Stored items
Start of Block
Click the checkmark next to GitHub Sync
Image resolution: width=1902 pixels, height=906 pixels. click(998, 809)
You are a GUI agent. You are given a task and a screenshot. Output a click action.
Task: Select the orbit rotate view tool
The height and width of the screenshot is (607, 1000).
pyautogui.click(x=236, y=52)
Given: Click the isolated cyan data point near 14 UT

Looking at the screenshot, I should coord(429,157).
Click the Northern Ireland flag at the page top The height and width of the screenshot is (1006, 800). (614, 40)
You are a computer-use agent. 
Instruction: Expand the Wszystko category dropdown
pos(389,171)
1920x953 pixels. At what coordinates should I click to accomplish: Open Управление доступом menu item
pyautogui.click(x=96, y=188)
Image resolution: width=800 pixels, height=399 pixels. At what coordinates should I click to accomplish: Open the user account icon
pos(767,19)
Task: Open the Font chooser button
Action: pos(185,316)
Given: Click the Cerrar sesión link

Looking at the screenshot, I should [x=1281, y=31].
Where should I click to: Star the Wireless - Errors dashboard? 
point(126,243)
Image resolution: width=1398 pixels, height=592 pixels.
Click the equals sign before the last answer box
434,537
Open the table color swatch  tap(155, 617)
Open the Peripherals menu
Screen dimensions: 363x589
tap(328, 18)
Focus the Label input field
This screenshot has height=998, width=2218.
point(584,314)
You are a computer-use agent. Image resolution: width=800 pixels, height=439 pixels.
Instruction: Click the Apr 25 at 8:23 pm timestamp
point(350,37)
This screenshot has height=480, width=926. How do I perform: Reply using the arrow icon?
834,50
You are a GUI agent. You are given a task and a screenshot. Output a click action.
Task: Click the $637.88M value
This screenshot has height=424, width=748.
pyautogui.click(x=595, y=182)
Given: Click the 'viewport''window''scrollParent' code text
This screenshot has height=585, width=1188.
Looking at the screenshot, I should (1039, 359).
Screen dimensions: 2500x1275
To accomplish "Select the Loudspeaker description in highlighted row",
End of Block
▶ **What to work on**:
Return verbatim each line from the one that mentions "1920x953 pixels. At" to the end of the entries, inclusive.

▶ **The answer**:
1920x953 pixels. At what coordinates should I click to accomplish: Open Управление доступом menu item
pyautogui.click(x=96, y=188)
Image resolution: width=800 pixels, height=399 pixels. At what coordinates should I click to accomplish: Open the user account icon
pos(767,19)
Task: Open the Font chooser button
Action: pos(185,316)
Given: Click the Cerrar sesión link

Looking at the screenshot, I should [x=1281, y=31].
Where should I click to: Star the Wireless - Errors dashboard? 
point(126,243)
Image resolution: width=1398 pixels, height=592 pixels.
Click the equals sign before the last answer box
434,537
Open the table color swatch  tap(155, 617)
Open the Peripherals menu
Screen dimensions: 363x589
tap(328, 18)
Focus the Label input field
This screenshot has height=998, width=2218.
point(584,314)
You are a computer-use agent. Image resolution: width=800 pixels, height=439 pixels.
Instruction: Click the Apr 25 at 8:23 pm timestamp
point(350,37)
This screenshot has height=480, width=926. How do I perform: Reply using the arrow icon?
834,50
You are a GUI agent. You are given a task and a screenshot. Output a click action.
Task: Click the $637.88M value
This screenshot has height=424, width=748.
pyautogui.click(x=595, y=182)
Given: Click the 'viewport''window''scrollParent' code text
This screenshot has height=585, width=1188.
Looking at the screenshot, I should (1039, 359).
Screen dimensions: 2500x1275
To accomplish "Select the Loudspeaker description in highlighted row",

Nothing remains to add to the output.